第42話 宝石は祈らない

 鐘の音が鳴り響く。少なくとも王城には届いているだろうし、防衛戦の最前線にも届いている筈だ。だからこそ王都の教会はこの位置、貴族街にほど近い、やや東よりとはいえ王都の真ん中に近い場所にあったのだろう、と、今更に納得するイアリア。

 その東よりというのも、国全体に鐘の音が響いていた可能性があるなら納得だ。何しろエルリスト王国王都であるエルリスタは、エルリスト王国全体で見ると、やや北西に位置する。国としての面積で言えば、東の方が広い。

 なおかつ教会の鐘を鳴らす事が「新年祭の始まり」であった場合、東に位置するアイリシア法国からも鐘の音が響いていた可能性は高い。だからこそ王都は北西に位置して、そこで鳴らされる鐘の位置はやや東よりだった。それなら、完全に筋が通るだろう。


「……どうして」


 もちろん、後で分かったこの鐘の音に頼り切るつもりは無いイアリア。何しろイアリアにまともな信心は無い。これも神の奇跡というよりは、応急処置した魔道具を若干本来とは違う形で無理矢理動かしている、という認識だ。

 だからダメ押しで、本来用意していた手札を切ろうとした時に。すっかりか細くなった声が聞こえた。

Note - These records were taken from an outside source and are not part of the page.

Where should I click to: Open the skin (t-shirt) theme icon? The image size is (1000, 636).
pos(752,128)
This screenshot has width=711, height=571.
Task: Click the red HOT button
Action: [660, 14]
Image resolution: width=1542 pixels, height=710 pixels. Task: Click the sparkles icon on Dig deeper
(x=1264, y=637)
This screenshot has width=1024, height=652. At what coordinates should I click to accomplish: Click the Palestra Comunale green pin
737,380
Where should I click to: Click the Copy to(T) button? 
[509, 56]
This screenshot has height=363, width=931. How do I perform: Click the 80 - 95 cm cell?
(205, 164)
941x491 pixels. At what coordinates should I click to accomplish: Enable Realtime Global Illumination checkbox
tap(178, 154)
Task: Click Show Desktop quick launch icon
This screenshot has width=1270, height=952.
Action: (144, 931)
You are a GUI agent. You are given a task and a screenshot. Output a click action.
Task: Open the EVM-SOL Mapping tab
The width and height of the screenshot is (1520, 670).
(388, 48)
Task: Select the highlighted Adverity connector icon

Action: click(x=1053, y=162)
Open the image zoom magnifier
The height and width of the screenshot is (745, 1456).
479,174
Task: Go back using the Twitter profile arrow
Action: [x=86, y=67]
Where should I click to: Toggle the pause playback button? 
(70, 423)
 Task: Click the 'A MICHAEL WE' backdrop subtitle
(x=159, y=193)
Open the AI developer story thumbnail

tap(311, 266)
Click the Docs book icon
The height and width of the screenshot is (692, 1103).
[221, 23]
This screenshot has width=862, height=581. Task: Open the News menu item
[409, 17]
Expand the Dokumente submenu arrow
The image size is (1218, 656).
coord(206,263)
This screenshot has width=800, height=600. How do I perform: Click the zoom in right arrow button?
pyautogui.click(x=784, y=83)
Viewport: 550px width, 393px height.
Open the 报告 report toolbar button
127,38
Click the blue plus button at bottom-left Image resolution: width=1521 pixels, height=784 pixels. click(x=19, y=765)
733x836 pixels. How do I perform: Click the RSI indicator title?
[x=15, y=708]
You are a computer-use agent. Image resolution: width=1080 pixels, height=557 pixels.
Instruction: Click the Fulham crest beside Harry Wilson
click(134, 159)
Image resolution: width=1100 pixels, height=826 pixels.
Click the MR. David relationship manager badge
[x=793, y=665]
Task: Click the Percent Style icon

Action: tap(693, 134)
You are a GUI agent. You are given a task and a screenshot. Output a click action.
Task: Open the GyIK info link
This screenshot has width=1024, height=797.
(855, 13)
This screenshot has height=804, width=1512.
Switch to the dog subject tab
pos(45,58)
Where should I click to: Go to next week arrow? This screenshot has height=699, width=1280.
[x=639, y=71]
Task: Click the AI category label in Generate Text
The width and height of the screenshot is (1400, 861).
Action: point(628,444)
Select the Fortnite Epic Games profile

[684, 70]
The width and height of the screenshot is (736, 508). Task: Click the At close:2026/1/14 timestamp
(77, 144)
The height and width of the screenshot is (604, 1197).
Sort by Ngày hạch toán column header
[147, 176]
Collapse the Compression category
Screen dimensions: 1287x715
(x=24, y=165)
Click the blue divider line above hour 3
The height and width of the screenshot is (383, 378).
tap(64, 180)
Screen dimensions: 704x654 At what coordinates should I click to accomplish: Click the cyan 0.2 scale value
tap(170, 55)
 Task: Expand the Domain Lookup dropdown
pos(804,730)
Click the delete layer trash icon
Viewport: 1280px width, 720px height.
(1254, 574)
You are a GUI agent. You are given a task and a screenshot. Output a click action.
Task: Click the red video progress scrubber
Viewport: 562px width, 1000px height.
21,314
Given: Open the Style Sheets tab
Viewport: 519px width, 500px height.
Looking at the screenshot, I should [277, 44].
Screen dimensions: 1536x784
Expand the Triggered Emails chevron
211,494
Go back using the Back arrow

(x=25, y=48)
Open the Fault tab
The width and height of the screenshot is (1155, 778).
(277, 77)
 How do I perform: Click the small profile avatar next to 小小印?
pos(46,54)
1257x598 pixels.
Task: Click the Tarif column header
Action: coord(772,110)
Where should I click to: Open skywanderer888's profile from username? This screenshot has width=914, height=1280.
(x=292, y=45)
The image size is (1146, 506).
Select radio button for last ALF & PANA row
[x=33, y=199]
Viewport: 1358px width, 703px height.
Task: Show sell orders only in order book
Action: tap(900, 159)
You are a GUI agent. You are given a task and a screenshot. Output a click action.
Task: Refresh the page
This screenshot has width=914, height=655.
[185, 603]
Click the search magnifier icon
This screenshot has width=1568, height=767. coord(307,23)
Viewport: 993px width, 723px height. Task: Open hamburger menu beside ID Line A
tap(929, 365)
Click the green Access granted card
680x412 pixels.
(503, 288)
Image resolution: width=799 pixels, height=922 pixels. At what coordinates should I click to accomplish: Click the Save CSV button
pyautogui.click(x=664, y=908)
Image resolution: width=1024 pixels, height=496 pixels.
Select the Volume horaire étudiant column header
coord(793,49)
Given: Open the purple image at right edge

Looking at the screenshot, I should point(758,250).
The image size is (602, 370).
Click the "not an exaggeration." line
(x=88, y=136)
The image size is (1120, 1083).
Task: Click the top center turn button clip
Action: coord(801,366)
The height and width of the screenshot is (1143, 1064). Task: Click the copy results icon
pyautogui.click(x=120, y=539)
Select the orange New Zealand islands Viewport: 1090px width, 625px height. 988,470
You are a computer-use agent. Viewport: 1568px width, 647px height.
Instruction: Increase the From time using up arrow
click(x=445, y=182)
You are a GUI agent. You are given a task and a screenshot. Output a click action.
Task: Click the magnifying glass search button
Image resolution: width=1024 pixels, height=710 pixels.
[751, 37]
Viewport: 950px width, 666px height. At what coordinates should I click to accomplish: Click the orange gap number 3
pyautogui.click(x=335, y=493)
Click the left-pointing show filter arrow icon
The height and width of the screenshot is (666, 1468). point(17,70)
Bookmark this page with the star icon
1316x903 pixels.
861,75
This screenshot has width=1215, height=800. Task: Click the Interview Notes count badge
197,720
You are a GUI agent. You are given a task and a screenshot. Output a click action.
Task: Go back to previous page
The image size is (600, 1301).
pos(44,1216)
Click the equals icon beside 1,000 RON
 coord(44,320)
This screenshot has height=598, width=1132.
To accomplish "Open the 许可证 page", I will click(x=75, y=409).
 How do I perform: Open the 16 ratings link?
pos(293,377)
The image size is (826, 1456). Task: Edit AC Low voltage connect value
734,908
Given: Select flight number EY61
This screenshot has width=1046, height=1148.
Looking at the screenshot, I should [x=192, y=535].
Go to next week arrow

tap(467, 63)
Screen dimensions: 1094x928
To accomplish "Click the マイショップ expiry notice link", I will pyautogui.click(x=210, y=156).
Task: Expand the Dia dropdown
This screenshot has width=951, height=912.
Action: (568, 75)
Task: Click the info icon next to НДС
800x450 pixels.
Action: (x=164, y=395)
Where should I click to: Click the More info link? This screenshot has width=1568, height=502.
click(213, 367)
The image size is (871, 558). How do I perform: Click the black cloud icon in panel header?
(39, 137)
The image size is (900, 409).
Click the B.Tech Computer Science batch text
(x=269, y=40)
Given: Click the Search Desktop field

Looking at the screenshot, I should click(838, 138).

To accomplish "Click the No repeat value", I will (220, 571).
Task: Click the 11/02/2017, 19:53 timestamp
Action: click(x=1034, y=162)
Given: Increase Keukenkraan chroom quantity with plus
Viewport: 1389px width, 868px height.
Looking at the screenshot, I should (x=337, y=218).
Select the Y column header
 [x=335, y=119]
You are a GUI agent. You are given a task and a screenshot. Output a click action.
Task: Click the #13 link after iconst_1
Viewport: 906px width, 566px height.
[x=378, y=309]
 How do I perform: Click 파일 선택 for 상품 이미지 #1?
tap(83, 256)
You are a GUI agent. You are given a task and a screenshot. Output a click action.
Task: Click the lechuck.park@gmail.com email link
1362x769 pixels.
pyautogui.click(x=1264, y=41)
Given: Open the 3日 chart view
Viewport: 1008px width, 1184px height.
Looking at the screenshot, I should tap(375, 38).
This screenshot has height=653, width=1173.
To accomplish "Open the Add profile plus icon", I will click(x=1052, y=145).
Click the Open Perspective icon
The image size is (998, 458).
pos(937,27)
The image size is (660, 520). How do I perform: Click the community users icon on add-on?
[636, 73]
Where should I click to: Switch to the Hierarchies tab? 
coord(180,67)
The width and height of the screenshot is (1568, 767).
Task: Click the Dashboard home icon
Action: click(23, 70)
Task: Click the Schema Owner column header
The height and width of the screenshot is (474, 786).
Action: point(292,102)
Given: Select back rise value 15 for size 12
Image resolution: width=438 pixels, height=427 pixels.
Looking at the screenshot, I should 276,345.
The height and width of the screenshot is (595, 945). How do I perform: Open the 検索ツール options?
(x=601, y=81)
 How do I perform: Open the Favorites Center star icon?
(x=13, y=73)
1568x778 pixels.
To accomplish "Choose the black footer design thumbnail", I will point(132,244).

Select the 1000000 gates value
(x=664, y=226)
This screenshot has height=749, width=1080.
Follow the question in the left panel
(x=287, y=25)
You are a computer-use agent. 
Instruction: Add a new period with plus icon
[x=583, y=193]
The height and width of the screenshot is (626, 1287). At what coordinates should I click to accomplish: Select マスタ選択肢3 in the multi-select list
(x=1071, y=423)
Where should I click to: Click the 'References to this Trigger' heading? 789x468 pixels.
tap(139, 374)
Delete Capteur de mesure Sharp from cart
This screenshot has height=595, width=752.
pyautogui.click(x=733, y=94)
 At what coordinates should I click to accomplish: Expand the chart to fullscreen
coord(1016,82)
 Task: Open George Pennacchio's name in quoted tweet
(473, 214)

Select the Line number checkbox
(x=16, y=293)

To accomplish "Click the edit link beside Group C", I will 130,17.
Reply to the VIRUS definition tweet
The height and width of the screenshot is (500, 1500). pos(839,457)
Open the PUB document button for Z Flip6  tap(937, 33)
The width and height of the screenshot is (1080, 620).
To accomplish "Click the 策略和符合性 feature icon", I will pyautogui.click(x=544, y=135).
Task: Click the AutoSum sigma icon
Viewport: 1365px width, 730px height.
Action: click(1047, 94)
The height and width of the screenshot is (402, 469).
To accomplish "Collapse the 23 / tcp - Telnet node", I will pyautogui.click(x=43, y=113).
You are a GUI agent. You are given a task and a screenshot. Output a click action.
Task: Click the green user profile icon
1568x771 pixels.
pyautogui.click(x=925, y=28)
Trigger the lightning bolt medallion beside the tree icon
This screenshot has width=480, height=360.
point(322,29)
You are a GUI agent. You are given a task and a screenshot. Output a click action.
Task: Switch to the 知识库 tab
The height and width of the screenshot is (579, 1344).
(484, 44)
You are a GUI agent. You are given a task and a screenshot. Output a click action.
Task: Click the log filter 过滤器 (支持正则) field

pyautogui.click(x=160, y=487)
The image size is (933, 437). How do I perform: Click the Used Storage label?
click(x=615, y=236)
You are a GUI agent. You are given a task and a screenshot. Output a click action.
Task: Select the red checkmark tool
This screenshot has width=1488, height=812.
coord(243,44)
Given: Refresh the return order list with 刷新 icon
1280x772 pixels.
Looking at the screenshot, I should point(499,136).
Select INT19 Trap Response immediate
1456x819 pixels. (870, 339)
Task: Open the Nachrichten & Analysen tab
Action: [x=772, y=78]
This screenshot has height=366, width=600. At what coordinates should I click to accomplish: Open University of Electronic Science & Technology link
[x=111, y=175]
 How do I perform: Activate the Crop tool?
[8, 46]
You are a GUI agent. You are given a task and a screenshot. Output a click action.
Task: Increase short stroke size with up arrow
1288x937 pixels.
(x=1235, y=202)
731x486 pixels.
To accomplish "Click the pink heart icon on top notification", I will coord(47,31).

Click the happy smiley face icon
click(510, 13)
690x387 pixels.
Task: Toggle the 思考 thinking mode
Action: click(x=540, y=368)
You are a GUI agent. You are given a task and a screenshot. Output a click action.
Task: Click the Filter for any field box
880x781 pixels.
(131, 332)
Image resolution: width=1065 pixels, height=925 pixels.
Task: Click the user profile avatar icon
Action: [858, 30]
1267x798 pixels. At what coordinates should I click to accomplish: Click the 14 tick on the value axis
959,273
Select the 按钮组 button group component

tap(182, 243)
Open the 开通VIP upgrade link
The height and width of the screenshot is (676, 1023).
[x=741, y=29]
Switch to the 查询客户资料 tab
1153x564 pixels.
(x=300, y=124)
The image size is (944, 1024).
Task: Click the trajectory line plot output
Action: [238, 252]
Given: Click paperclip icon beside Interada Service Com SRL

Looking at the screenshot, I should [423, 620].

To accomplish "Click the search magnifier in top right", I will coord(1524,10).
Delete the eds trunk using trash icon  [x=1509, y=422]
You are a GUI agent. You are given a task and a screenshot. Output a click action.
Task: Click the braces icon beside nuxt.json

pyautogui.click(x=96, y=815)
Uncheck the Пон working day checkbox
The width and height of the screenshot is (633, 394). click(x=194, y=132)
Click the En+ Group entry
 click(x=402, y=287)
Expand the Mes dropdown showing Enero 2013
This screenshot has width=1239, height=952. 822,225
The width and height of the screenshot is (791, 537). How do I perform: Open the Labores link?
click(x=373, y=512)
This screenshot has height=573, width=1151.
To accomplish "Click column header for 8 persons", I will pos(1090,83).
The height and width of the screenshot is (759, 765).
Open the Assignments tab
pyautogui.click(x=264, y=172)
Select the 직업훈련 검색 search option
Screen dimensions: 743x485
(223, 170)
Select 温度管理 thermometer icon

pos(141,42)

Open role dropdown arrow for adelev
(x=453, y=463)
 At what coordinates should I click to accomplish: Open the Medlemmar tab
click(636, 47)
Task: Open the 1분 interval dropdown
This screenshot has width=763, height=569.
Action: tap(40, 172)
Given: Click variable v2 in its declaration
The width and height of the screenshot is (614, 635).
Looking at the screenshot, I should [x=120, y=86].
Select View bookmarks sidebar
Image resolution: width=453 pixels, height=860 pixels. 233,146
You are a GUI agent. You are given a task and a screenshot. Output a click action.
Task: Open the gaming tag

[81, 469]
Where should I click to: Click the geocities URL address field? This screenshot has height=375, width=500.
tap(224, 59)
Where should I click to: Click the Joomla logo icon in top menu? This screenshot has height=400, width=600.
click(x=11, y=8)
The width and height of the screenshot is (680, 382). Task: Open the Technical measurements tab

「どうして……ひとを、すくわない、かみを。たよりに、するの……?」


 人を救わない神。創世の女神を指してのものだろうその言葉は、なるほど確かに、信者の欲望を満たす邪神としてなら当然のものだろう。何しろ邪神にとっての神の定義は、人の祈りの対価として、際限ない欲望を満たすものだ。

 そもそも邪神を信仰する時点で、創世の女神に見切りをつけているという前提になる。とすれば当然ながらその祈りの内容も偏る訳で、先代の魔王が作った邪教はその魔王が滅ぼされてなお生き残り、邪神誕生の礎となった。

 生まれた時からそういう価値観の人間に育てられ、そういう価値観の人間に都合の良い思考をさせられてきた邪神からすれば、創世の女神を信仰する意味が分からなくても仕方ない。


「だからあなたは馬鹿なのよ」


 だからこそ。まともな信心を持たないイアリアは、言い切った。


「確かに、時に神に縋る事は必要だわ。生きる為にね。信じる事で救われる人もいるでしょう。目に見える救いを求める人もいるでしょう。それはいいのよ。そういう人だというだけなのだから」


 イアリアは、神を信じて救いを求める人を否定しない。その人は自分とは違うのだから、救いの形だって違って当然だ。それを知っているから。


「でもね。人間には救いなんていらないのよ。余計なお世話だわ。神様なんてものは、手も声も届かない程遠くでただ眺めているだけってぐらいが丁度良いの」


 だが同時に、イアリア自身は頼らない。願わない。縋らない。何故なら神は人を救わない。それを体感として知っているから。


「神は手を出す時に加減できない。何故なら、神は強くて人は脆いから。そんな事すら毎回毎回指摘しないと分からない程度に、神は人間を理解できてないしできる事もない」


 神の存在を否定する事は無い。

 だが、神の奇跡は呪縛と紙一重であり、人間にとっては大差がない事も、知っている。


「神が持つ、人間を救おうという感情なんてものは。人間を「自分が救ってあげなきゃいけない」っていう、傲慢極まる考え方をしているから出てくるものであって、間違っても優しさなんかじゃない」


 人間にすら理解できない相手がいる事を知っている。魔獣に理解できる相手の方が少ない事を知っている。

 だったらそれより違いが大きい神なんて存在に、理解が及ぶ部分など、恐らくは存在しない。少なくともイアリアはそう考える。


「――救ってもらう必要なんかない。私達人間は、ただ生きているだけ。そちらの傲慢で、あるいは他の人間の欲望の為に、生きる事を、邪魔しないで。私が神に求める事があるとするなら、それだけよ」


 イアリアは、神に祈らない。

 人間の醜さも、美しさも、弱さも、強さも、良く知っているから。